**What you need to do**
Copy the records verbatim, beginning at the line containing "1114x623 pixels." and ending after the line containing "Action: point(455,215)".
====
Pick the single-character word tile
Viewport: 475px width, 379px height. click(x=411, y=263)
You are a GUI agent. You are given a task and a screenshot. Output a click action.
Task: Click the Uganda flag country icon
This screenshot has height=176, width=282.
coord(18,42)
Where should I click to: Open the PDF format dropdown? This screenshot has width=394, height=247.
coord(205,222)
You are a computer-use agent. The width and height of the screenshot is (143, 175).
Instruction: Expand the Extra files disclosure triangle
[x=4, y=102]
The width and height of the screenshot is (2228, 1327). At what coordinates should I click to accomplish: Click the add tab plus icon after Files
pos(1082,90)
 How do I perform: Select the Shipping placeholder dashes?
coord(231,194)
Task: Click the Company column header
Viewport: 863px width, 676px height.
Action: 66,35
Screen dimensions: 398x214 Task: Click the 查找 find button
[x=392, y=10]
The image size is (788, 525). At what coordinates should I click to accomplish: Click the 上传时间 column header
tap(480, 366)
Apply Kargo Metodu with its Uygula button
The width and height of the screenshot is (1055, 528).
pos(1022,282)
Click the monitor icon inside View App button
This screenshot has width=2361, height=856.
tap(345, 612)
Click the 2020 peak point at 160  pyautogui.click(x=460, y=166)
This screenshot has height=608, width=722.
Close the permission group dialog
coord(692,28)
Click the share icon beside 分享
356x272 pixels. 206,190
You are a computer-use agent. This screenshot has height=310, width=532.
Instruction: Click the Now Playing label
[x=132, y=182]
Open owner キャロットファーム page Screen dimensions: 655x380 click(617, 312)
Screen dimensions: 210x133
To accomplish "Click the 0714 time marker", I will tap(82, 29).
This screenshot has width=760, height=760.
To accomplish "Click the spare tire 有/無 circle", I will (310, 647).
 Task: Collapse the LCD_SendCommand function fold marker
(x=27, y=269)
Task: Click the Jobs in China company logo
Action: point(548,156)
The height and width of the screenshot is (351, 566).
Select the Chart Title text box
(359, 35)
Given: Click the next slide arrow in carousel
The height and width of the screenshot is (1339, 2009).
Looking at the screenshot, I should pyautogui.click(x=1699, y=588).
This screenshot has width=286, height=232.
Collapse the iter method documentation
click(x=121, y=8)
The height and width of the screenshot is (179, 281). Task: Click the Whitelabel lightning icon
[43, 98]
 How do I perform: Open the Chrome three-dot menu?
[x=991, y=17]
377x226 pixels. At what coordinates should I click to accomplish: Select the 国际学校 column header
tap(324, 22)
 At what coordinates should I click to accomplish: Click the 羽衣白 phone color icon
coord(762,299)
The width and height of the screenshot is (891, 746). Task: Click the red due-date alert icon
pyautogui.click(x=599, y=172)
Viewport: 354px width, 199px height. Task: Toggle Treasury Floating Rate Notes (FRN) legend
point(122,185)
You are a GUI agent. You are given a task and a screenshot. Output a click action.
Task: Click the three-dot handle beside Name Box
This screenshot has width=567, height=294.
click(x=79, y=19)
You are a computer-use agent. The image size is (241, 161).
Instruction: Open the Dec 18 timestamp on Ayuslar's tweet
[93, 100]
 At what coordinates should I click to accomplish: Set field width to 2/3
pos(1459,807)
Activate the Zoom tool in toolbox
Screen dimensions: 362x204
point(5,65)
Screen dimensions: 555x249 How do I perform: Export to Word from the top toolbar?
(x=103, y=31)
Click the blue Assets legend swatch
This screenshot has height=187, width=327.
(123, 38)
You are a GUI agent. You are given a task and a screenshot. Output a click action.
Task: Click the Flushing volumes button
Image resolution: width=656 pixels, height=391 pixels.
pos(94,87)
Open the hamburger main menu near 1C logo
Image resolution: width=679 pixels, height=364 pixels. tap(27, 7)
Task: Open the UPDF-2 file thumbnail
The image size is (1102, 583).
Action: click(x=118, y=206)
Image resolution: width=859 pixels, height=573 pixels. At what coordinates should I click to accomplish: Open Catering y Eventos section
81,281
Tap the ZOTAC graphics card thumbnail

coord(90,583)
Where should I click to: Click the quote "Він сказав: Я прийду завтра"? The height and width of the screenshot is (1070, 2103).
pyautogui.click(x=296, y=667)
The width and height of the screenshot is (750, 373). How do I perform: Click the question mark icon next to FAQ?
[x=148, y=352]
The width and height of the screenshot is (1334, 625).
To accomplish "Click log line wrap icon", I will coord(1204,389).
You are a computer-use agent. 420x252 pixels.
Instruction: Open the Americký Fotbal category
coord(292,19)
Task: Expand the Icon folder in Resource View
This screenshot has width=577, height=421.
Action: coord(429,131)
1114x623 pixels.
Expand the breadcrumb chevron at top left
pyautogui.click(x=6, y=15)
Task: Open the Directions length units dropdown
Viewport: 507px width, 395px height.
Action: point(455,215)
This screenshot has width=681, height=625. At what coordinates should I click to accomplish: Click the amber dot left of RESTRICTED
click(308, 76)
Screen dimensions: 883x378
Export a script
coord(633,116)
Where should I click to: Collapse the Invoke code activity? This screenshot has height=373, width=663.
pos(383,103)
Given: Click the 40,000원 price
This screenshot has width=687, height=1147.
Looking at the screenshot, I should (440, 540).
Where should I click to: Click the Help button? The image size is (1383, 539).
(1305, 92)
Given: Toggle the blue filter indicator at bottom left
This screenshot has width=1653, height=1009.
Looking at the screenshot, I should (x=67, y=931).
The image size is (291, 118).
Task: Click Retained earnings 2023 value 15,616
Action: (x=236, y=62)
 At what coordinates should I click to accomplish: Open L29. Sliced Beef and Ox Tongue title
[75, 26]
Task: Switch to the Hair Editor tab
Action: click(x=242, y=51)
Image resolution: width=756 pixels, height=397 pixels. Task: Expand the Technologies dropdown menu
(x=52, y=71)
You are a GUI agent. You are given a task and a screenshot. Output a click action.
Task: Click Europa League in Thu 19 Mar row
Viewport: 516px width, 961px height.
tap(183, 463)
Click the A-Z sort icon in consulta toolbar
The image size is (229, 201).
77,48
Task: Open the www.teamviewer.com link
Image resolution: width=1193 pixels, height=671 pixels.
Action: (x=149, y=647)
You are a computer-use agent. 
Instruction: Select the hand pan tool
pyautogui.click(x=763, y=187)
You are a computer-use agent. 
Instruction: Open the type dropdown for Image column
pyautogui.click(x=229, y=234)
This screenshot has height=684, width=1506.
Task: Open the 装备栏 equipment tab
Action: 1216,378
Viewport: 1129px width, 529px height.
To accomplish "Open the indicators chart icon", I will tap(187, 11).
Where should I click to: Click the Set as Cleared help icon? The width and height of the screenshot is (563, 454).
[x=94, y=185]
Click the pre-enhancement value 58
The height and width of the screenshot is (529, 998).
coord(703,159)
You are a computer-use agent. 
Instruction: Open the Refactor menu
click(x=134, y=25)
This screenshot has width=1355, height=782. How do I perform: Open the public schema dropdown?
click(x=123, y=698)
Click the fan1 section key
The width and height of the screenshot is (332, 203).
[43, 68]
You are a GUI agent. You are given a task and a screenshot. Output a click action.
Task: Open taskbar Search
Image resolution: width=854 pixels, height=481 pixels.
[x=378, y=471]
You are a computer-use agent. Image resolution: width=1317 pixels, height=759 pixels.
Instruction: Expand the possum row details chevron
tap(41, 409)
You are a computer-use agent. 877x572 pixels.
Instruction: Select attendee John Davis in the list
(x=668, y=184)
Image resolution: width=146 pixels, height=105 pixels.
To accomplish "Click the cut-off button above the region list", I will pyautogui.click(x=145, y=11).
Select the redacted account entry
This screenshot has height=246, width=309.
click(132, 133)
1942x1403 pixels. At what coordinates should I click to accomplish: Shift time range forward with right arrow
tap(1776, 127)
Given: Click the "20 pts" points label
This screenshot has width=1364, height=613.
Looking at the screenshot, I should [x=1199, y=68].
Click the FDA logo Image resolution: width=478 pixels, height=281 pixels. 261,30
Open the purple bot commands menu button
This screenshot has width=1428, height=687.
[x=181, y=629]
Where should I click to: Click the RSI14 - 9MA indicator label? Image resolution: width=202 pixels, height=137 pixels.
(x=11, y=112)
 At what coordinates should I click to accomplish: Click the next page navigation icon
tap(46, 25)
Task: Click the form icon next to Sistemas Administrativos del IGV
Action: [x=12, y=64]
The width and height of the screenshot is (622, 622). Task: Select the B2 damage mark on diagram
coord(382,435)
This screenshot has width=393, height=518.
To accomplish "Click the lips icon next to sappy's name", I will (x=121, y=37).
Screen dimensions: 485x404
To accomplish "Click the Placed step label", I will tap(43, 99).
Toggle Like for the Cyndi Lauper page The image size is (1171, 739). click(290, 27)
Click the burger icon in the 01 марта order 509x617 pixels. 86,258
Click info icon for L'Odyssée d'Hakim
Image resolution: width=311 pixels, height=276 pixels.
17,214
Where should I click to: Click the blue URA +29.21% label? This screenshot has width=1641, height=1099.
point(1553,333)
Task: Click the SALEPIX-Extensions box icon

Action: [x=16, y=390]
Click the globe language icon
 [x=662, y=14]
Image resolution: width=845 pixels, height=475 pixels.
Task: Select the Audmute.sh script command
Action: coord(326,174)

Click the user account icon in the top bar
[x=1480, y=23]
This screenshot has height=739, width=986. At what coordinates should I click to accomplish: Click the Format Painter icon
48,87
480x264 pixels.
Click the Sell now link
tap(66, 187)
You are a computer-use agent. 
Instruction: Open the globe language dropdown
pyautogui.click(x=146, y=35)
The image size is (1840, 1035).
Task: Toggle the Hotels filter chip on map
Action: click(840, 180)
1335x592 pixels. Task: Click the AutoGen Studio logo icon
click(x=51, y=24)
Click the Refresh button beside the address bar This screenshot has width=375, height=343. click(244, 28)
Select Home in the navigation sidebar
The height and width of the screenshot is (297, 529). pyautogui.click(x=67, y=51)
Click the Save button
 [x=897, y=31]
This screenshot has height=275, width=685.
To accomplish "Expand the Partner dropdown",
====
**Exercise output**
1114x623 pixels.
Expand the breadcrumb chevron at top left
pyautogui.click(x=6, y=15)
Task: Open the Directions length units dropdown
Viewport: 507px width, 395px height.
Action: point(455,215)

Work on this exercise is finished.